*DATASET CONTENT*
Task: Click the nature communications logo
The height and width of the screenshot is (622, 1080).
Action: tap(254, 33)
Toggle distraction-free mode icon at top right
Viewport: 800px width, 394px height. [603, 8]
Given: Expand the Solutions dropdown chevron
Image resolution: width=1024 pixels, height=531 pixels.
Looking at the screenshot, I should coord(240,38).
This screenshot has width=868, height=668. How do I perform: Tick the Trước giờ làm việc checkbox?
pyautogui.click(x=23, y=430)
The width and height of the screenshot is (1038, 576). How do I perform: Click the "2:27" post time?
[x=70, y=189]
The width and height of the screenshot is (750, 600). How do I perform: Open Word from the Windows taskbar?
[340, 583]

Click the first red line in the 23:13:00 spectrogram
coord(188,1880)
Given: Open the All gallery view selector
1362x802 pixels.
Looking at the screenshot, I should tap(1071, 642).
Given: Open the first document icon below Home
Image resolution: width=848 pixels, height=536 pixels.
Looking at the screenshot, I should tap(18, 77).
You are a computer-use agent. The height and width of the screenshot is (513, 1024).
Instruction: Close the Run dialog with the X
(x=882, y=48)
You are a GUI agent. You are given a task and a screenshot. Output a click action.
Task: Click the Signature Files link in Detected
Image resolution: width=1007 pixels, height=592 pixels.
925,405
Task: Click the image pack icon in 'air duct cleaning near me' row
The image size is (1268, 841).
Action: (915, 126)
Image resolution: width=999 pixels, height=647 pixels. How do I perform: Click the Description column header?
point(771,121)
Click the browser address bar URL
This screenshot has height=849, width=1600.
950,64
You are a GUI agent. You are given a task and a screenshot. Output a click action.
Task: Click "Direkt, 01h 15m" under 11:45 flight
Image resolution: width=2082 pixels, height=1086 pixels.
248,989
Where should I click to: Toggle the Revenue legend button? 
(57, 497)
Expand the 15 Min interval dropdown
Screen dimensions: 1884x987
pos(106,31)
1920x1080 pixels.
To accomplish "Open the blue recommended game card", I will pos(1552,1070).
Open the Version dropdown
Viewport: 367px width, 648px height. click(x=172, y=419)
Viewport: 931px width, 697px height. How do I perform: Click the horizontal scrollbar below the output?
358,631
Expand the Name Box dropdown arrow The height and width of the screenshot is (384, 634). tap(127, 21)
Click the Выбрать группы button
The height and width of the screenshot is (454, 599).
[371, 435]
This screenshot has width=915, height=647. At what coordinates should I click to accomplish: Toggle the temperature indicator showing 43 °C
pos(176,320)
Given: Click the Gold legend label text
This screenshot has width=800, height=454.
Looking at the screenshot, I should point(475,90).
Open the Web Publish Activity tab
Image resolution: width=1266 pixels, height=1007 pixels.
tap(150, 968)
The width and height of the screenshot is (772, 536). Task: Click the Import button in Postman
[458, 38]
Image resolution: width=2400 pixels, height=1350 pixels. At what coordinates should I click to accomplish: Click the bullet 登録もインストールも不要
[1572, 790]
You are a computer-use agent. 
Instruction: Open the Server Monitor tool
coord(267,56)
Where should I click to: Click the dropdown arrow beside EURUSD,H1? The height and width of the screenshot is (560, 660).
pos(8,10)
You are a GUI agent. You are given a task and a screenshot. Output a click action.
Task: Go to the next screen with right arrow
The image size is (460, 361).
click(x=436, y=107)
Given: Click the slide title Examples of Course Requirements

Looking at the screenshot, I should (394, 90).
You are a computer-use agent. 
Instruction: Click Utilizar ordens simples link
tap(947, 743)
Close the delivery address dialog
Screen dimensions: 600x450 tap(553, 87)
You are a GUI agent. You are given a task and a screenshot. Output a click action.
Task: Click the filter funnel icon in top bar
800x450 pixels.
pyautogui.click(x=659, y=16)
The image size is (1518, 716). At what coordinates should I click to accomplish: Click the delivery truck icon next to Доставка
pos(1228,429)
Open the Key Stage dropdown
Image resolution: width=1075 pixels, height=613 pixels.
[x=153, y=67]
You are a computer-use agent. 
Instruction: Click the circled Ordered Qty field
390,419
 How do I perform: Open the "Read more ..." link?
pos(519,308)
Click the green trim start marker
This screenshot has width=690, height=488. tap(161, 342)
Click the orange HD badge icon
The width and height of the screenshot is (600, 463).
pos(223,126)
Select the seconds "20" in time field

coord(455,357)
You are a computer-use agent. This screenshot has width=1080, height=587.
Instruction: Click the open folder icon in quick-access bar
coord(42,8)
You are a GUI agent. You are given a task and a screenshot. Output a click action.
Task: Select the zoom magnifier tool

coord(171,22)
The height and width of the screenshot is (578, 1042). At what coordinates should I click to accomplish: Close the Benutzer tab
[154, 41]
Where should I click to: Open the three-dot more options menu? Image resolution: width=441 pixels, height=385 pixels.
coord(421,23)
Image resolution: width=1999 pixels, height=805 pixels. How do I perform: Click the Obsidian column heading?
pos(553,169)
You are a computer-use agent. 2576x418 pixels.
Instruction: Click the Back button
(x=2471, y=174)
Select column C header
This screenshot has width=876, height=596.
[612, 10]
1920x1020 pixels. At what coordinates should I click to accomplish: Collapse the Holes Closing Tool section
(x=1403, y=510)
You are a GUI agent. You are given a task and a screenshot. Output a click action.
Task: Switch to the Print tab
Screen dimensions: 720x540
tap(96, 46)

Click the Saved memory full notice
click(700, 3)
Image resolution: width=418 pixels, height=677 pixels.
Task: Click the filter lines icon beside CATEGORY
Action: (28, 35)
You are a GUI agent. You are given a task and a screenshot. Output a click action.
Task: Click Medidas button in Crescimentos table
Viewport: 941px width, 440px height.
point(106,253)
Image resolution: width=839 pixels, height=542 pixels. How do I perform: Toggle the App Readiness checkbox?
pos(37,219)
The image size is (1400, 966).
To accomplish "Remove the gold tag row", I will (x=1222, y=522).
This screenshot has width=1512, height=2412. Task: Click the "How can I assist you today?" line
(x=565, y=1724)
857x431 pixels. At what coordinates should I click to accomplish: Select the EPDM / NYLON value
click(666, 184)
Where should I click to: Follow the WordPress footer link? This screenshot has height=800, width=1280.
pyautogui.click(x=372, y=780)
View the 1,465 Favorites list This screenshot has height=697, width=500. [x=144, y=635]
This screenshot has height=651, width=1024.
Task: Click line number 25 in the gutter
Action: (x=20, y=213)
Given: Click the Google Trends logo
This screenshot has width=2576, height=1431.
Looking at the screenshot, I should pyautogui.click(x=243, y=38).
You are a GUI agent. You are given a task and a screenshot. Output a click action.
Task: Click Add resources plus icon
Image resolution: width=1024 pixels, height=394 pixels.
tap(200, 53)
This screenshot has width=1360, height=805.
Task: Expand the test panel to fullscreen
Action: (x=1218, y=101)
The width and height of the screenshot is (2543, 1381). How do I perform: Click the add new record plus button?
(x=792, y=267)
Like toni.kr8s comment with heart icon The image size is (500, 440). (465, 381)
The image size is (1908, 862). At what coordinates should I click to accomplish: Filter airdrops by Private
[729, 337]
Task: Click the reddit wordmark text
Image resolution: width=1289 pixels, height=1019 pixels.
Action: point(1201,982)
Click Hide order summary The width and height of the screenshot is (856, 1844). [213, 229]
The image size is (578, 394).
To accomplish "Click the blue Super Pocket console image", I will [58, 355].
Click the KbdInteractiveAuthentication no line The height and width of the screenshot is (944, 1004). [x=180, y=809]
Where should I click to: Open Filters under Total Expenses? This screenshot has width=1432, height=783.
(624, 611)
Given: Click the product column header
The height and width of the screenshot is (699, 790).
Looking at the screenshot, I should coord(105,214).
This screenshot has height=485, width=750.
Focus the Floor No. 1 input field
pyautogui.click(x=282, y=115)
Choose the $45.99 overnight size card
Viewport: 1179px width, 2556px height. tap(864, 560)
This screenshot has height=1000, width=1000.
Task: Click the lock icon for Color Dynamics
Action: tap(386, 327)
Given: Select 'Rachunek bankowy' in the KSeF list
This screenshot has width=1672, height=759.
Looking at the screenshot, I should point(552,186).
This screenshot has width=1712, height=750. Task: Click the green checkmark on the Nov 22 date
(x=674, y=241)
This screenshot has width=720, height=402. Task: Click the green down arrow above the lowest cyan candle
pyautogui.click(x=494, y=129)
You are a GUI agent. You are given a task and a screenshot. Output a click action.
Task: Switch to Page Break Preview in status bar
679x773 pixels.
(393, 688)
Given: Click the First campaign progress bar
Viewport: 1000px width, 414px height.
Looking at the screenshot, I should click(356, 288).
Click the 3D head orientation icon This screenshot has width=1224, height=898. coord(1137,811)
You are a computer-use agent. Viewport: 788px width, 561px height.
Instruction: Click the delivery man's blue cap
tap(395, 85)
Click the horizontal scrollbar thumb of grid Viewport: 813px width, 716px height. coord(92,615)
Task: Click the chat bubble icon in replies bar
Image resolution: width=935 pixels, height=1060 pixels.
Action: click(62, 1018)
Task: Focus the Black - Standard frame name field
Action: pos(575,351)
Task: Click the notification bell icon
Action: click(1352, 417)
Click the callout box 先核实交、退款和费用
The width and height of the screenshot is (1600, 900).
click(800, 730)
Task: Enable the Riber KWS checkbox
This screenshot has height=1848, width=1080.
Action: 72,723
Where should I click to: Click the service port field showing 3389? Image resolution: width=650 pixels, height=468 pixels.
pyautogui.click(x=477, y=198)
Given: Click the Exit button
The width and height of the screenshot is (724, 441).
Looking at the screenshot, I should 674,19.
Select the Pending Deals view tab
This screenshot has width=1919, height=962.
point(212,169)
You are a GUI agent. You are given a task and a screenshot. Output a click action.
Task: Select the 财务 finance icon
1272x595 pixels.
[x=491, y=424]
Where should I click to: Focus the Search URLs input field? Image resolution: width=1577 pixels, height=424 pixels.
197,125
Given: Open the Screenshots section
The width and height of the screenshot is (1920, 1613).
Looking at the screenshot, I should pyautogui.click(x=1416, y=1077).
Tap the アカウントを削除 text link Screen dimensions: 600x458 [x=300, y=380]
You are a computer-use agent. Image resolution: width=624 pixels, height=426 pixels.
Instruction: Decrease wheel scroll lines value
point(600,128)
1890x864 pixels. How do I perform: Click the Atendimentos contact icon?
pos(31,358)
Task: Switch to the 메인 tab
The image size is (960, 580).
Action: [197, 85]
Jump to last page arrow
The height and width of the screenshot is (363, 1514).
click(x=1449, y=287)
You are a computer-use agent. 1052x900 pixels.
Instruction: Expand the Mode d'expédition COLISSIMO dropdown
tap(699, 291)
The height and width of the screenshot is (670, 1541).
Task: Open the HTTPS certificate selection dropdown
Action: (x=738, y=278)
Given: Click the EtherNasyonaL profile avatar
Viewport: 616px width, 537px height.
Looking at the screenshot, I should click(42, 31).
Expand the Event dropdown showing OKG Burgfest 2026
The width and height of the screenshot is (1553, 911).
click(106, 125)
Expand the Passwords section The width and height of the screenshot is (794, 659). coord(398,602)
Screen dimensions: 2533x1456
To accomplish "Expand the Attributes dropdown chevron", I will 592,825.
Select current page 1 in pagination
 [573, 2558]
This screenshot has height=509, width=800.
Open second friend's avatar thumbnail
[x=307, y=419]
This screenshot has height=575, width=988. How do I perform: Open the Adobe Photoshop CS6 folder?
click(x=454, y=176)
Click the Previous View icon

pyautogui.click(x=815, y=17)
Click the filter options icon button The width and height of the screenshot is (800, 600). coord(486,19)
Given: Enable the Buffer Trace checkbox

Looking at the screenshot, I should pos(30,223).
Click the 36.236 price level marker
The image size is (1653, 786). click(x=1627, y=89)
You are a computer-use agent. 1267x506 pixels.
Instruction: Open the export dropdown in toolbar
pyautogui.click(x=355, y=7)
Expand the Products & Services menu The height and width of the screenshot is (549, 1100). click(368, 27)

*REQUIREMENT*
The result should be every line of the material that contains the word "computer", so copy those lines.

*EXERCISE OUTPUT*
You are a computer-use agent. The height and width of the screenshot is (513, 1024).
You are a computer-use agent. 
You are a computer-use agent. 
You are a computer-use agent. 
You are a computer-use agent. This screenshot has width=1080, height=587.
You are a computer-use agent. 2576x418 pixels.
You are a computer-use agent. Viewport: 788px width, 561px height.
You are a computer-use agent. Image resolution: width=624 pixels, height=426 pixels.
You are a computer-use agent. 1052x900 pixels.
You are a computer-use agent. 1267x506 pixels.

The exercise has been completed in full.